Enhancing Supply Chain Visibility with Generative AI: An Exploratory Case Study on Relationship Prediction in Knowledge Graphs
Ge Zheng, Alexandra Brintrup
TL;DR
The paper tackles the challenge of limited visibility in complex supply networks by marrying pretrained language models with knowledge graphs to predict contextual, multi-step relationships, termed quintuplets. It proposes a hybrid embedding framework where GenAI-derived textual snippets anchor a KG in the LM’s relational knowledge, while a downstream ML model grounds predictions to factual graph data, mitigating hallucinations. Through a real-world case study on automotive and EV battery supply chains, the approach consistently outperforms traditional ML baselines in predicting quintuplets, and demonstrates robustness across multiple LM backbones and model architectures. The work offers a practical pathway for enhancing supply chain visibility and risk management, with clear implications for governance, data sharing, and future extensions to additional contextual knowledge types.
Abstract
A key stumbling block in effective supply chain risk management for companies and policymakers is a lack of visibility on interdependent supply network relationships. Relationship prediction, also called link prediction is an emergent area of supply chain surveillance research that aims to increase the visibility of supply chains using data-driven techniques.

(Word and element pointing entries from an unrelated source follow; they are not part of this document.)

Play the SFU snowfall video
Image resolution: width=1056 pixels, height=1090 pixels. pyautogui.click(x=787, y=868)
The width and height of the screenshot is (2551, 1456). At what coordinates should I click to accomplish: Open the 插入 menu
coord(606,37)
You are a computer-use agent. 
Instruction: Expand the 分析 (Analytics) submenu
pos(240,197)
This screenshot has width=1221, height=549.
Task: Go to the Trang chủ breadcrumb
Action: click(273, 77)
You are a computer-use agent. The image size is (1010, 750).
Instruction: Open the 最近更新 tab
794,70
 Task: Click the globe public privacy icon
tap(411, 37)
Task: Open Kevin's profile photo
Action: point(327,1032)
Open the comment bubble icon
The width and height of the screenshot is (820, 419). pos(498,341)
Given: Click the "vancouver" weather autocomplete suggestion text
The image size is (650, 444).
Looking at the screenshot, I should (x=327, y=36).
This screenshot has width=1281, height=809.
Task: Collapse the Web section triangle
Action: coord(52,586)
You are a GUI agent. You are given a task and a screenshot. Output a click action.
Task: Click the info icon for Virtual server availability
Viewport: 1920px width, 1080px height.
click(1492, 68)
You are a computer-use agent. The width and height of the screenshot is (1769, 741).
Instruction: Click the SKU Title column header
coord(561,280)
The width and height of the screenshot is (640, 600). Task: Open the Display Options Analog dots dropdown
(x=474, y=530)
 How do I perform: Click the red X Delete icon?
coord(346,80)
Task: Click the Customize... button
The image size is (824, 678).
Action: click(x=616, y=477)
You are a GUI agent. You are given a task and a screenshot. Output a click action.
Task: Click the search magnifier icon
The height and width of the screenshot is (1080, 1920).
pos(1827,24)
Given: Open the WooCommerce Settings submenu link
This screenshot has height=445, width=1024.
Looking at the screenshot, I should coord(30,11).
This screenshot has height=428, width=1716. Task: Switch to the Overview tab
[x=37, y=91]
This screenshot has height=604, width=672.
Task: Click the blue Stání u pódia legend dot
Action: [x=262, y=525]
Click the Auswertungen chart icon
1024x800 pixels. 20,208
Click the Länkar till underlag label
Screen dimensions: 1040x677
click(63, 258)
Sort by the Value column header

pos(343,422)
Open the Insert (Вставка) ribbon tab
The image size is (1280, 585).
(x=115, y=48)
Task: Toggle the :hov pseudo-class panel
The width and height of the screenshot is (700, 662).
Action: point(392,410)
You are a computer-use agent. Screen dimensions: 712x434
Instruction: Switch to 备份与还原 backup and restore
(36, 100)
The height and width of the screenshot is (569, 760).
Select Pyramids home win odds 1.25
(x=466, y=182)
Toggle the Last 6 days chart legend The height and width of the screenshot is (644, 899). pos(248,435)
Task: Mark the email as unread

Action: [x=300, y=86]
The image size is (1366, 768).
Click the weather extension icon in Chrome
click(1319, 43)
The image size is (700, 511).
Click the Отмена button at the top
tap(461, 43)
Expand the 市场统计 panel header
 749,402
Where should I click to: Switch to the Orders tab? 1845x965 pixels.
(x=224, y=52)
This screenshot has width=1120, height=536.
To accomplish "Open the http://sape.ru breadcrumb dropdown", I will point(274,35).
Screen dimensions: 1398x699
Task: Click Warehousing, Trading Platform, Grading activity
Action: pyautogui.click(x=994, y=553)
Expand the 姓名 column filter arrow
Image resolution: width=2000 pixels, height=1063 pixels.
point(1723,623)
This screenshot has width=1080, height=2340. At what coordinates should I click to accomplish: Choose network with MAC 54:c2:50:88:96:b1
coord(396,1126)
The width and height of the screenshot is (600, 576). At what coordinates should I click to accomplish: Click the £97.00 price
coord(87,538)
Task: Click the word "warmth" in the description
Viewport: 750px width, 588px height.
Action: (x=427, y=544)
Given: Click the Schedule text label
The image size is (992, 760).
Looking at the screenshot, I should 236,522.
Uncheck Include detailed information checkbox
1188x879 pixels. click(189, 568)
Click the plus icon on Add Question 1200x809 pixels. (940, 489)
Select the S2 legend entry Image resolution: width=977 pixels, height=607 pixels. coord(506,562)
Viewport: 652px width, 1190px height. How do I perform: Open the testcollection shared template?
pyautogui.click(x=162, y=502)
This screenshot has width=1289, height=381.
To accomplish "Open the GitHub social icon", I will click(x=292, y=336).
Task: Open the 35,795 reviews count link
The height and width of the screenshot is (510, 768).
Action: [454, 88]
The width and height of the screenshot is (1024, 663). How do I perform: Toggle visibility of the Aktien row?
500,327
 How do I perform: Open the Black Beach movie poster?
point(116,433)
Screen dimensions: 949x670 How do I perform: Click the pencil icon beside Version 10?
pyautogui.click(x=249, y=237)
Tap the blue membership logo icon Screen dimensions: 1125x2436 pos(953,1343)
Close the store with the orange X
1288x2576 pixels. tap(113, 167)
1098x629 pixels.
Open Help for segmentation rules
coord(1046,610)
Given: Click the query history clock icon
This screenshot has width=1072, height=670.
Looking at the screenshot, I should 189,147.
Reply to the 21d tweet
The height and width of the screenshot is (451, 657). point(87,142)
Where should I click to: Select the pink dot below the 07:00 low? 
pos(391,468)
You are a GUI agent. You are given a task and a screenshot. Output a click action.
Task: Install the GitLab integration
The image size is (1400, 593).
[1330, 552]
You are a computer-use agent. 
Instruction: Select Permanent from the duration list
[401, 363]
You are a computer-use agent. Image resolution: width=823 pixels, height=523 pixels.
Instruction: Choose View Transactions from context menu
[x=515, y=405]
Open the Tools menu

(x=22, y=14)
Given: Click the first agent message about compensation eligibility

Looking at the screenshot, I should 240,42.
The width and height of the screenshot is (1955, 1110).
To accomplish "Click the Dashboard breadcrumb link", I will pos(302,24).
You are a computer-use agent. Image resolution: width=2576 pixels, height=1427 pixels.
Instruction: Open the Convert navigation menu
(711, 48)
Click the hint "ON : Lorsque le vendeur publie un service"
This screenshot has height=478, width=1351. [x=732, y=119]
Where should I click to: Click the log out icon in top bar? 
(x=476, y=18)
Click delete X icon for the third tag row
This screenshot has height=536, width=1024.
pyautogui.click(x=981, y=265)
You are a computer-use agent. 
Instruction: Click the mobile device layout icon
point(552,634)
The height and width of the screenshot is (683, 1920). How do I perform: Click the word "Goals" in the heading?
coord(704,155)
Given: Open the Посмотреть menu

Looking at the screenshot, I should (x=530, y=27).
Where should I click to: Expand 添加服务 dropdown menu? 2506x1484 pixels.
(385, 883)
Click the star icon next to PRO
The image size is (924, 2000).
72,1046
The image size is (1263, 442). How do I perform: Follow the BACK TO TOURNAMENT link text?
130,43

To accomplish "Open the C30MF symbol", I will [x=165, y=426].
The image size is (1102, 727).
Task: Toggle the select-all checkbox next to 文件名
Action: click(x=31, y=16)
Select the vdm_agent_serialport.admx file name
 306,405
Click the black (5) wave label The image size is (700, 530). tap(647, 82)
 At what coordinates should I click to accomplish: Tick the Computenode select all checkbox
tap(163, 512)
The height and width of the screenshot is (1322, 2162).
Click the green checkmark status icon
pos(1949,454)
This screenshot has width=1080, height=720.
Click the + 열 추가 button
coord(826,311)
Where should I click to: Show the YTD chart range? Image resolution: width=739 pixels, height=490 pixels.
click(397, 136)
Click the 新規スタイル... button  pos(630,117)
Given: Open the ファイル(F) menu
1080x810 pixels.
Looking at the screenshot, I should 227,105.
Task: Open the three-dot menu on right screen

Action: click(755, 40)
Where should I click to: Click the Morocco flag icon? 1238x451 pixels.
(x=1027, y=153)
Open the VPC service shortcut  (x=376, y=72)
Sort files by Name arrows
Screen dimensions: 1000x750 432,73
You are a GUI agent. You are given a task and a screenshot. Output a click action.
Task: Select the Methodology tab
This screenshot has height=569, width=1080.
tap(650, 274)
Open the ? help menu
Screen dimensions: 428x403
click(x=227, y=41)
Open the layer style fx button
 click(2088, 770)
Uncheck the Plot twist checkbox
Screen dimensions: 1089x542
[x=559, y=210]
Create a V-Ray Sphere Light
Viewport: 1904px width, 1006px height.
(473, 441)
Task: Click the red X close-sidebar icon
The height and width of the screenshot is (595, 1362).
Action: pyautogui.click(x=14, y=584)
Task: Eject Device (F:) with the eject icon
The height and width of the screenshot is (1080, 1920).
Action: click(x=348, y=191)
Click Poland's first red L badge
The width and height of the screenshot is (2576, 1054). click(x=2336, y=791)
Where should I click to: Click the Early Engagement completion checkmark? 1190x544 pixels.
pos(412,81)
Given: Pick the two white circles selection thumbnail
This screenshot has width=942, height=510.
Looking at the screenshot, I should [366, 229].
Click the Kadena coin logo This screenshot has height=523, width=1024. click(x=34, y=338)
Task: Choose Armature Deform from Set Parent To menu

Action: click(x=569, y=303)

Existing methods have been successful for predicting relationships but struggle to extract the context in which these relationships are embedded - such as the products being supplied or locations they are supplied from. Lack of context prevents practitioners from distinguishing transactional relations from established supply chain relations, hindering accurate estimations of risk. In this work, we develop a new Generative Artificial Intelligence (Gen AI) enhanced machine learning framework that leverages pre-trained language models as embedding models combined with machine learning models to predict supply chain relationships within knowledge graphs. By integrating Generative AI techniques, our approach captures the nuanced semantic relationships between entities, thereby improving supply chain visibility and facilitating more precise risk management. Using data from a real case study, we show that GenAI-enhanced link prediction surpasses all benchmarks, and demonstrate how GenAI models can be explored and effectively used in supply chain risk management.